У открытых настежь ворот, откуда возили навоз, уже собрались и стояли отработавшие артельщики. Погруженный в свои размышления Семен не заметил, как с его телеги слезли все бабы, а праздные артельщики, переглядываясь с ними, украдкой улыбались. Как только он въехал под крышу ворот, на него сверху, из-за створки, опрокинули ведро воды. Ему залило картуз, лицо, натекло за шиворот и на колени. Горячее, в потной рубахе, тело и испугалось, и обрадовалось внезапной прохладе, а сам он, спрыгнув на землю, начал отряхиваться, хлюпая налитыми сапогами и смеясь вместе со всеми. Когда он проморгался, то в первую очередь увидел знакомые, прикрытые ресницами глаза, которые с упрямым ответом глядели на него.

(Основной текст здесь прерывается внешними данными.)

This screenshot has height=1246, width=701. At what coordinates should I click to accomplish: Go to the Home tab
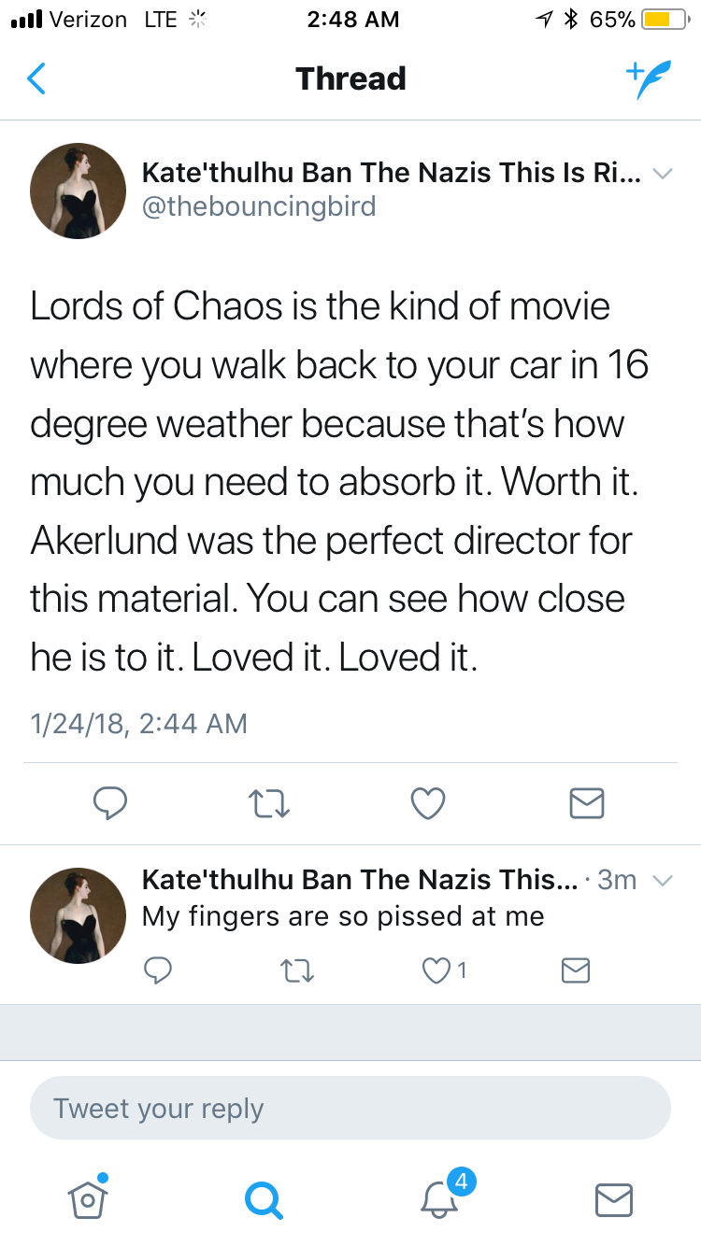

— Акулина тебя окрестила, — шепнул Семену Матвей Лисован, усаживаясь рядом с ним за блинный стол. Потом, помяв зубами густую ржавую поросль на губе, выискал глазами Акулину и, щурясь на нее и видя, что она глядит в их сторону, посоветовал:
— На твоем бы месте помять ее. Девка, язви тя, первый скус.
XIX
Праздник Петра и Павла приходится на самую красную, светозарную пору лета, однако совпадает он с началом страдных работ, и потому отмечают его урывками, да и то не в каждой семье. Зато всякому ведомо, что Петр прибавил мужику хлопот, а Павел денька убавил, значит, живи и торопись делом: солнышко пошло на укорот, птичьи песни поумолкли, кукушка откричала свое до другого года, в полях под всполохи зарниц тяжелеют хлеба, каждое деревце уже обронило по листику, а травы, те совсем грозят перестоем: чуть замешкайся — на корню зачерствеют. Заботной и неусыпной душе крестьянина не до гуляния об эту пору, хотя по святому календарю — праздник Петра и Павла.